1871 – First D.C. local government is formed
The District of Columbia receives its first democratically elected government, which consists of a governor, a bicameral legislature with an appointed eleven member upper house, and an elected twenty-two member lower house. District residents also elect a nonvoting delegate to the U.S. House of Representatives after Congress establishes this territorial government.
1878 – Congress takes over the District government
In response to charges that the District government is corrupt and nearing bankruptcy, Congress creates a commission form of government to run the city. For the next century, three Presidentially appointed commissioners run the district. The position of the nonvoting delegate is abolished.

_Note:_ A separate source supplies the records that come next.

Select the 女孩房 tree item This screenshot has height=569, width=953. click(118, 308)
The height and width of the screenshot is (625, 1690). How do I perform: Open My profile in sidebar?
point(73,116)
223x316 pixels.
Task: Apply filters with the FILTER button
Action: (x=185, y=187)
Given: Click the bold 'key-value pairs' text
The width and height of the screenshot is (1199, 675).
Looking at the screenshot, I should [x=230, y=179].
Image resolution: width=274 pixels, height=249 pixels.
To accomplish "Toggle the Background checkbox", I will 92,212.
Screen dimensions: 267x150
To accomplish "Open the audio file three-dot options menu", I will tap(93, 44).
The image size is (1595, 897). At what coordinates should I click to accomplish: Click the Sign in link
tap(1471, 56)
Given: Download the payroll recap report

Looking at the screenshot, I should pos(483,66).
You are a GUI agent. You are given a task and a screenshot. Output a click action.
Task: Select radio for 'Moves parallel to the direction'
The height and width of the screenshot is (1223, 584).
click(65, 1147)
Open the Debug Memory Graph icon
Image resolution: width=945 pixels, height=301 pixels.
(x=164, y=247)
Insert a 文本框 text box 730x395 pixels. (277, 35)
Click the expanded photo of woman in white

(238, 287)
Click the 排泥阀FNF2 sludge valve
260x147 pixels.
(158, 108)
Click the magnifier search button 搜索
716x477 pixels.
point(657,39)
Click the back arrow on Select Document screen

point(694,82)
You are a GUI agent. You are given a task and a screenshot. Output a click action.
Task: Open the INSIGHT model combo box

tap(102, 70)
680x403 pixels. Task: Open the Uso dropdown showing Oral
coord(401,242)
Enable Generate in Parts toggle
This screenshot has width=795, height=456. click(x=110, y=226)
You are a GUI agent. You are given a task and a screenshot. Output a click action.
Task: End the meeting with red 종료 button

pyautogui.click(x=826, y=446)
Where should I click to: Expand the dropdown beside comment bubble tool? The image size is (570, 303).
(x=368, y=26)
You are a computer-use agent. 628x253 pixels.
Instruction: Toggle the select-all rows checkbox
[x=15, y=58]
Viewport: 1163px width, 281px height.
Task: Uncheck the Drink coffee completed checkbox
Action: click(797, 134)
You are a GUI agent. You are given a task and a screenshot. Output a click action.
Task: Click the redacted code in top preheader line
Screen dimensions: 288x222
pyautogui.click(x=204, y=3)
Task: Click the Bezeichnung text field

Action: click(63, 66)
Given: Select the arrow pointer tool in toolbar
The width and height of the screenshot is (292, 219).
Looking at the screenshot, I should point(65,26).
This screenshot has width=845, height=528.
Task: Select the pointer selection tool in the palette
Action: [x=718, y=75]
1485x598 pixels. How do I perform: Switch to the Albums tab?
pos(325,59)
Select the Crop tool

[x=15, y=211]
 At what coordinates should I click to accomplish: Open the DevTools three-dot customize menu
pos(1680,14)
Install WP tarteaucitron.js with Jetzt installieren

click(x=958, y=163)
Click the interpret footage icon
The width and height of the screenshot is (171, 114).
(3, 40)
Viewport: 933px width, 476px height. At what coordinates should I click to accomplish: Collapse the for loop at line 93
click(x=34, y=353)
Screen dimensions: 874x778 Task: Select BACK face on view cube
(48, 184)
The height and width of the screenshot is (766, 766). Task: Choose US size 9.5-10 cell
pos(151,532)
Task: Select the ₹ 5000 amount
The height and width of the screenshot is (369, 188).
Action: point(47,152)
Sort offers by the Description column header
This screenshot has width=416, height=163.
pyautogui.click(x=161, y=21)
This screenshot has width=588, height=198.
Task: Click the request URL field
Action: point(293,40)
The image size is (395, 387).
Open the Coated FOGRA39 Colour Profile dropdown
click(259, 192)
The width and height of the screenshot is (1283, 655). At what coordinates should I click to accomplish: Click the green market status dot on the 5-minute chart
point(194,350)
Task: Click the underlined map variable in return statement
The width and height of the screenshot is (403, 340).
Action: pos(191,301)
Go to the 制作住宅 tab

1955 – Local board of elections is established
Congress directs the appointment of a three-member board of elections to oversee the District’s election of local political party officers, party committee members, and delegates to political parties’ national conventions.
1964 – The District votes for President
For the first time, under the new Twenty-third Amendment, residents of the District of Columbia vote in a Presidential election. The District overwhelmingly supports President Lyndon Johnson over his Republican challenger, Arizona senator Barry Goldwater.
1967 – President Johnson appoints Mayor Washington
In 1967, President Lyndon Johnson appoints Walter Washington to fill the new post of mayor commissioner of the District of Columbia. Washington accepts the post as a first step toward home rule for the District. The following year, rioting and looting erupt in the capital following the assassination of Martin Luther King Jr., making the need for a stable local government all the more urgent.
1970 – The District gains a nonvoting delegate to the House of Representatives
The U.S. House of Representatives restores the position of nonvoting delegate from the District of Columbia. The Honorable Walter Fauntroy is elected to the position in 1971.
1973 – Home rule is achieved
Congress passes the District of Columbia Self-Government Reorganization Act, which provides for an elected mayor and city council for Washington, D.C. Walter E.Washington becomes the city’s first elected mayor under the new system.
1985 – A statehood amendment fails
Although it receives overwhelming bipartisan support in Congress, a constitutional amendment granting voting rights to residents of the District of Columbia is approved by only sixteen of the thirty-eight states necessary for ratification. After seven years, the amendment expires.